■ Task requirements ■
Would you please copy only the lines from the line that contains "You are a computer-use" to the end of the data below, exactly, leaving every picture out?

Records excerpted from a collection
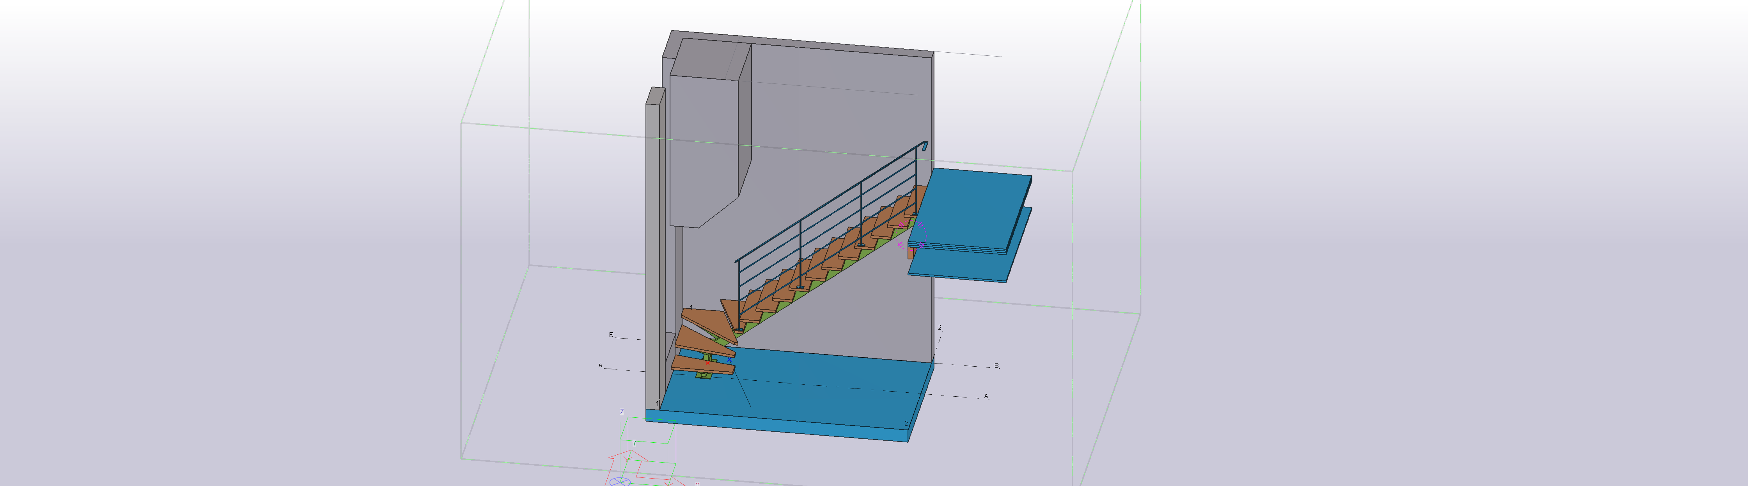Click the red X point marker on tread
The width and height of the screenshot is (1748, 486).
(708, 362)
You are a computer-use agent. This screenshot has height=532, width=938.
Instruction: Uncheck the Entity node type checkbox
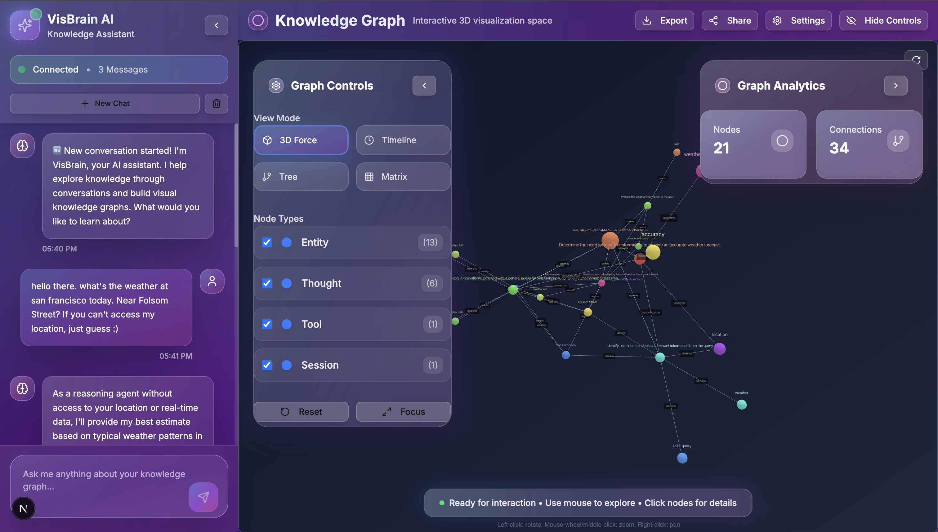pos(267,242)
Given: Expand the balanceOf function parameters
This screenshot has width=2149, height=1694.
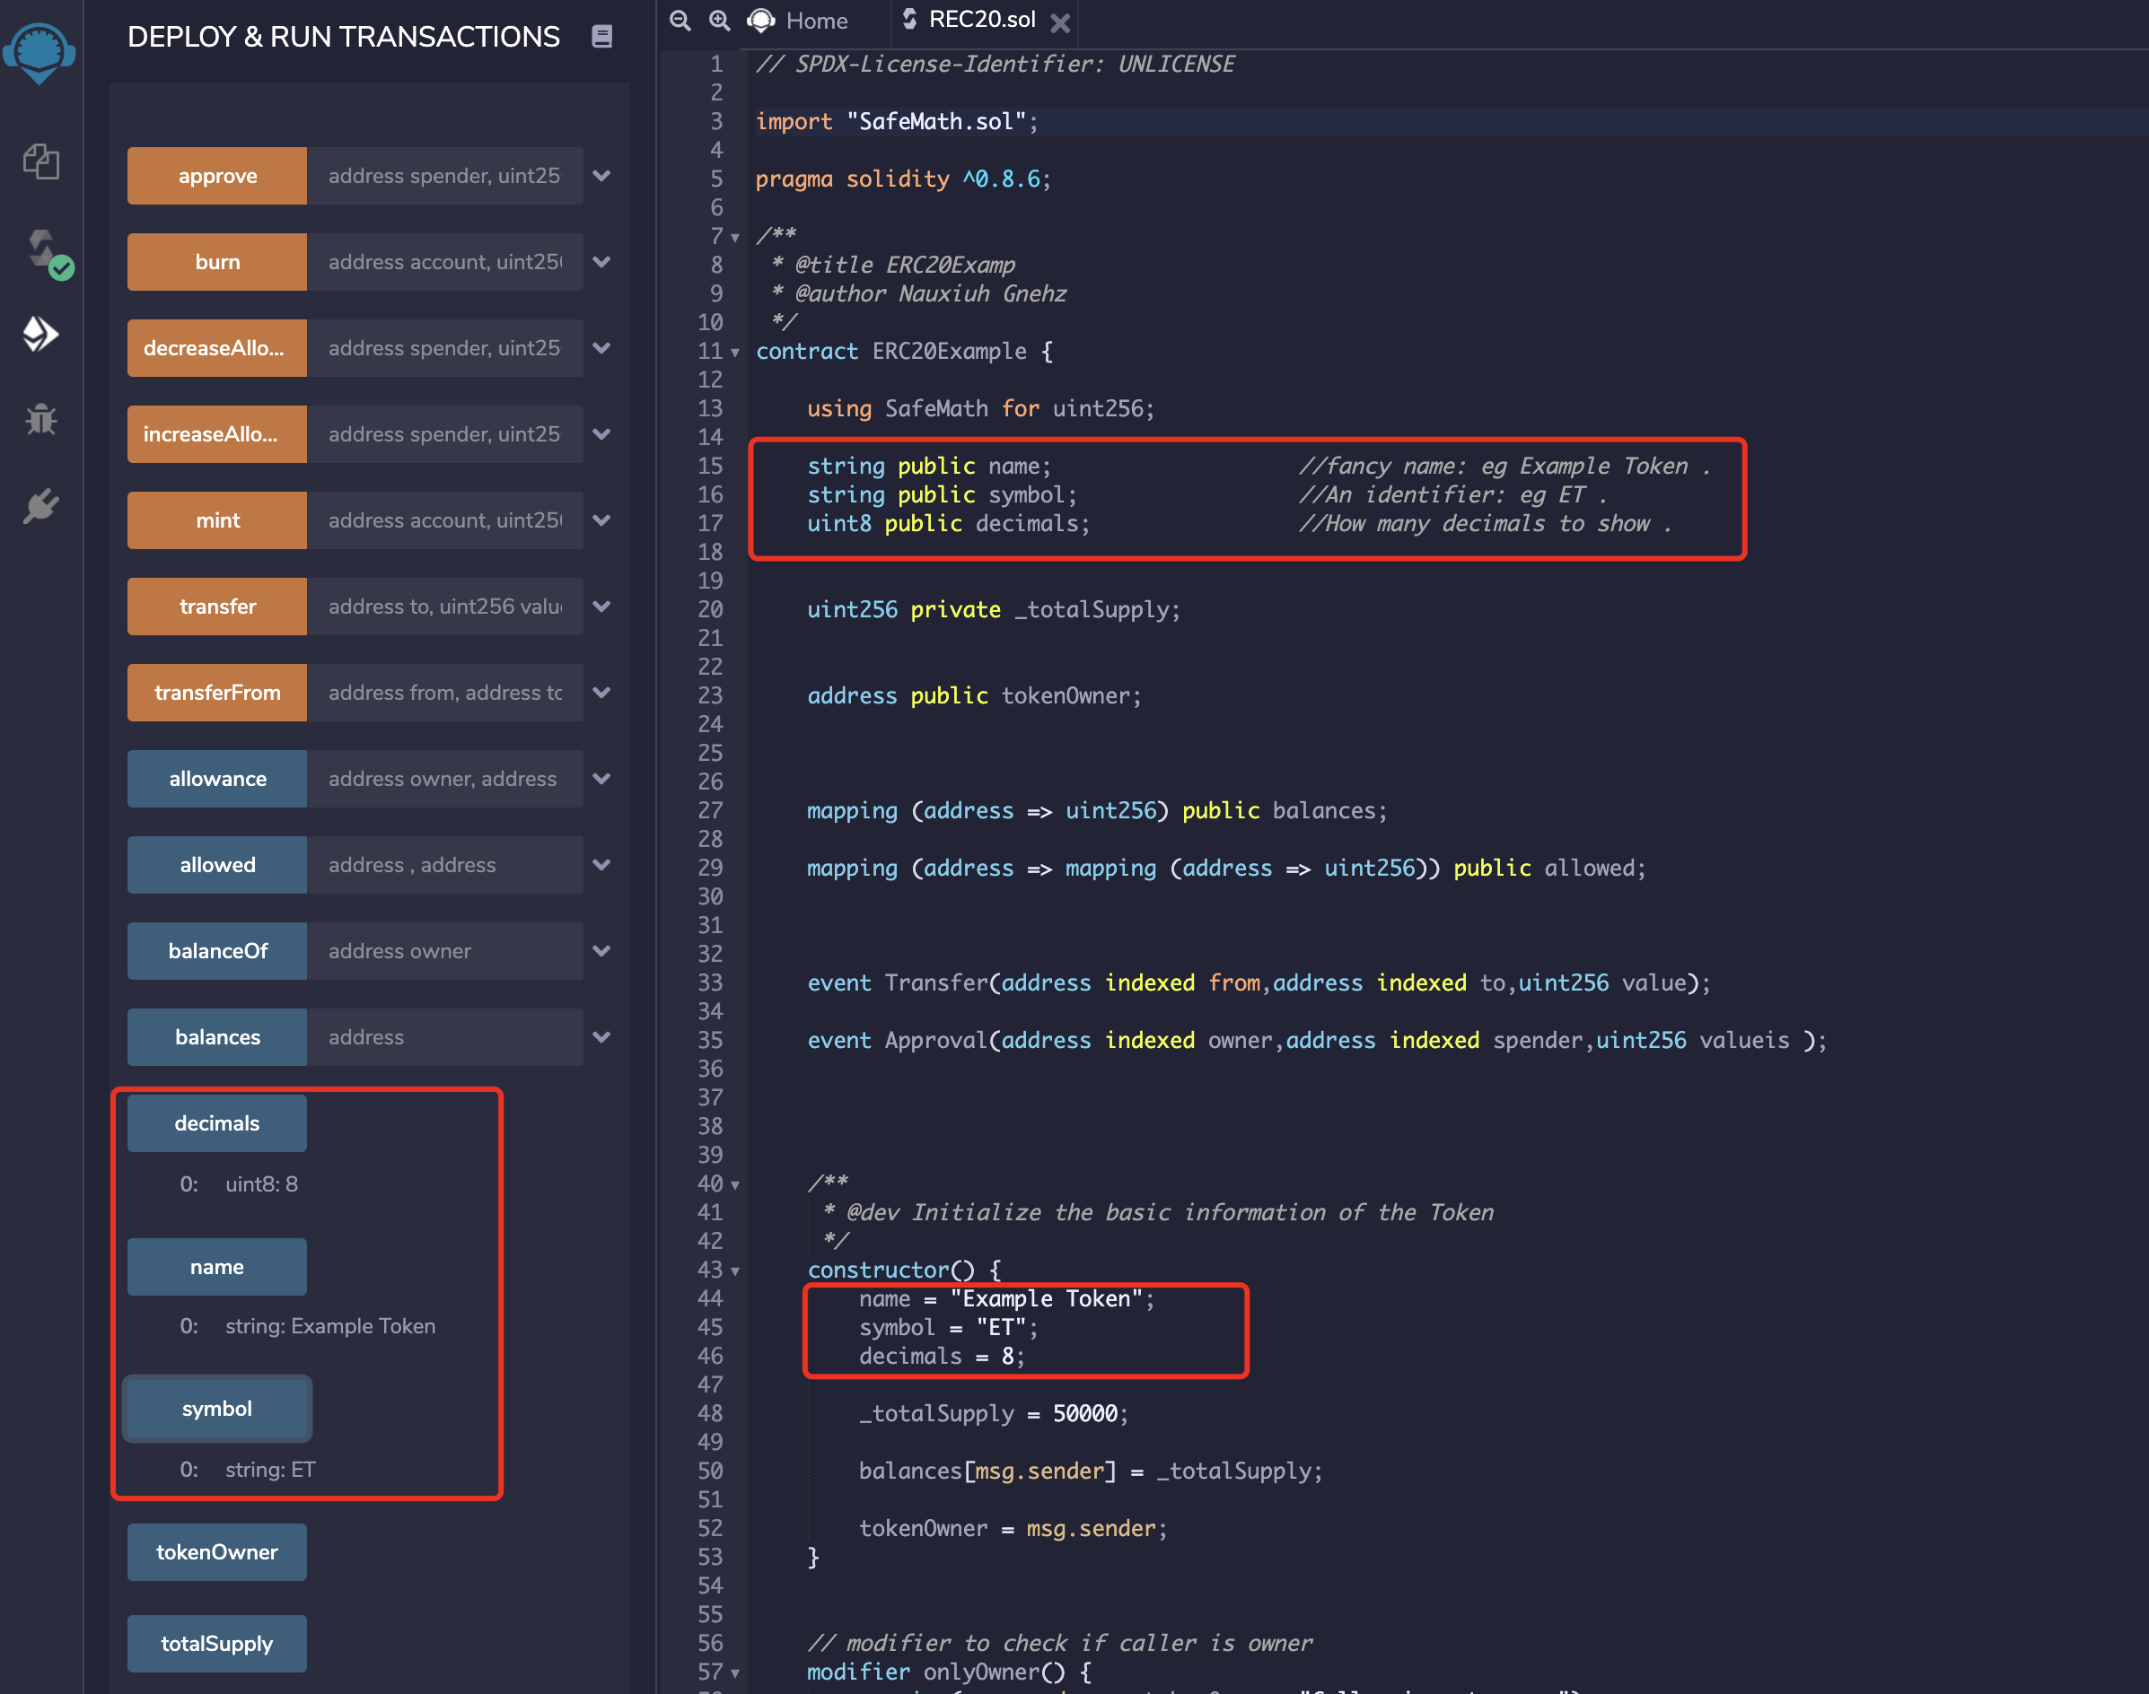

■ Solution for this problem ■
You are a computer-use agent. This screenshot has height=532, width=938.
Instruction: Uncheck the Entity node type checkbox
pos(267,242)
Given: Expand the balanceOf function parameters
This screenshot has width=2149, height=1694.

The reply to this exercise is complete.